Apply Pressure While the Epoxy Cures
The remaining epoxy was thickened and used to apply concentric circle layers of chopped mat and cloth to the surface of the depression. A piece of plastic sheet covered the still wet fiberglass and a squeegee was used to squeeze out the excess epoxy and bubbles. We then pressed a piece of flat foam on top of the plastic sheeting, backed by a piece of plywood. The whole thing was held in place by a set of walk boards.

12 inch Drywall Knife

24 inch Paint Shield

The area around the ding was masked off and the surface scrubbed and sanded to remove the amine blush that the West Epoxy system creates on the surface. The plastic sheet should prevent the formation, but we needed to sand it to create a “tooth” to help bond successive layers of repair. Low density fairing compound (#407) was mixed with epoxy and applied to the sanded surface. We used a 12 inch drywall taping knife to feather out the surface. 
As the surface came up to the same level as the gelcoat, we switched to a 24 inch painting shield to apply epoxy mixed with Microlight sanding filler (#410).

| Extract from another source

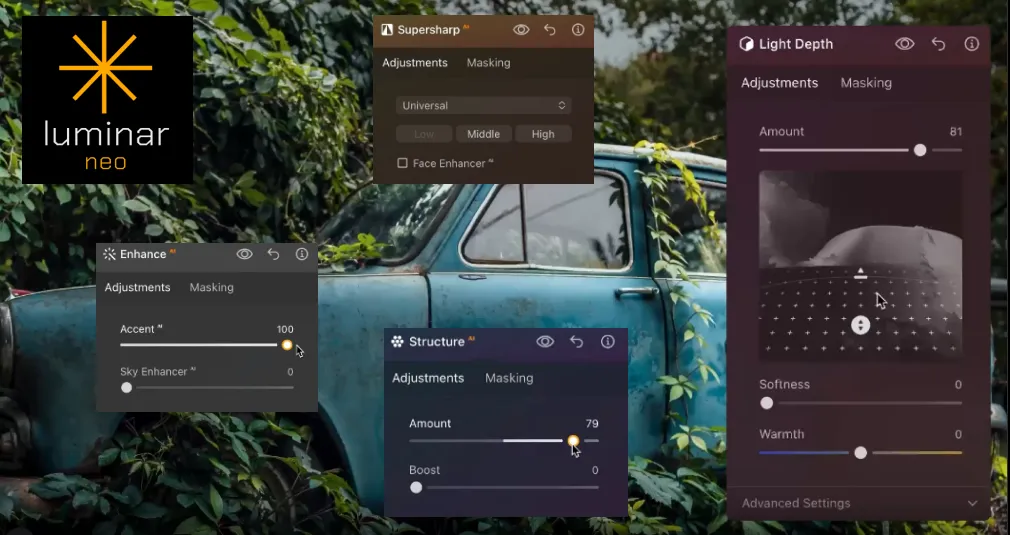Switch to Masking tab in Light Depth
The image size is (1010, 535).
point(866,83)
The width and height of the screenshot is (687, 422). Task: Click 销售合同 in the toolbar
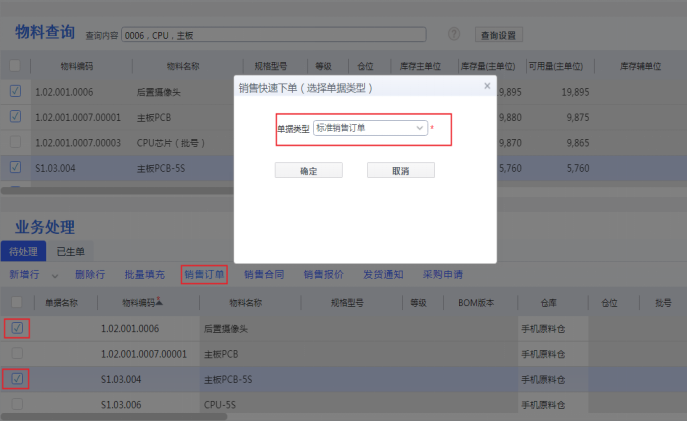pyautogui.click(x=264, y=274)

It took several coats of the Microlight epoxy mix to feather the repair to the same level as the gelcoat. We then used a sanding block and a 4-inch pad sander to sand it down slightly below the level of the surrounding gelcoat. The metal kedge of the 24 inch painting shield, bowed so that it followed the curvature of the hull, worked well for showing that the repair surface was slightly below the gelcoat. It helps to use some white tint in the epoxy in the final stages so that the underlying color isn't as dark.

Preval Sprayer Kit
Time for something new: spraying gelcoat. We had heard about using the Preval disposable sprayers for small gelcoat repairs. It is definitely at the low end of the quality scale for spraying gelcoat. The gelcoat was thick, even after thinning as much as we dared. The resulting surface has an orange peel dimple to it, clearly visible in the below picture. We knew that we’d have to sand down the orange peel dimples, so we applied several coats over the course of the afternoon, making a quick trip to the local marine supply store for more Preval sprayers. Only the refill compressed tank and sprayer valve was needed. We mixed the gelcoat in a small cup and sprayed directly from the cup.

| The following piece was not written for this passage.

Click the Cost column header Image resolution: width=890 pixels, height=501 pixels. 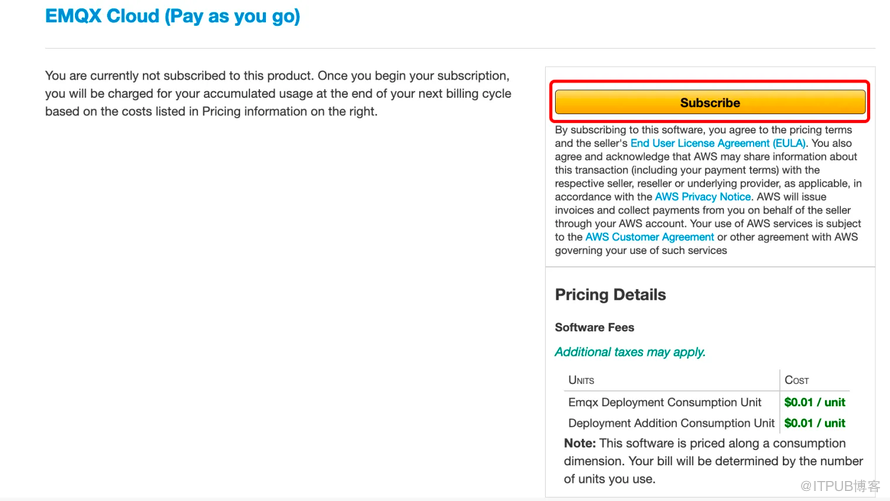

Orange Peel Stipple Pattern
We used the finish version of gelcoat, so we didn’t have to spray an air barrier (PVA mold release) on the surface. Color matching was the difficult step. We’ve been slowly gaining experience with gelcoat color matching. The Leopards seem to use a brown tint, which we were not able to replicate using red, yellow, and black. The amount of each of these colors is simply too small to accurately get the right color. We finally found a small tube of brown color in a kit from Jamestown Distributors. A very small dimple of color paste on the end of a bamboo skewer is just about right for mixing with an ounce of white gelcoat. The Leopard interiors require a little additional color paste since they are more of an eggshell color than the topsides.

Ready for Sanding
Careful sanding of the gelcoat was required to remove the orange peel surface effect without getting too thin. We started with 220 grit on a pad sander to take off the high spots. Then it was time to remove the blue tape and plastic sheet and start wet sanding with paper around a wood block. We started at 320 and progressed to 600, then 1200. Patience is required. If you go too fast or too hard, the gelcoat gets thin and you can see the darker filler compound below. Feather it out to the surrounding gelcoat. Then we finished with a compounding wax and a buffer.

The entire process took us about a week, mostly due to waiting for the epoxy to cure. We also had to be careful of warm sun causing the epoxy and gelcoat to cure too quickly.

I didn’t have a final picture. But when I went to get one, I couldn’t find the exact spot. It must be a good repair if I can’t easily find it while looking from the deck.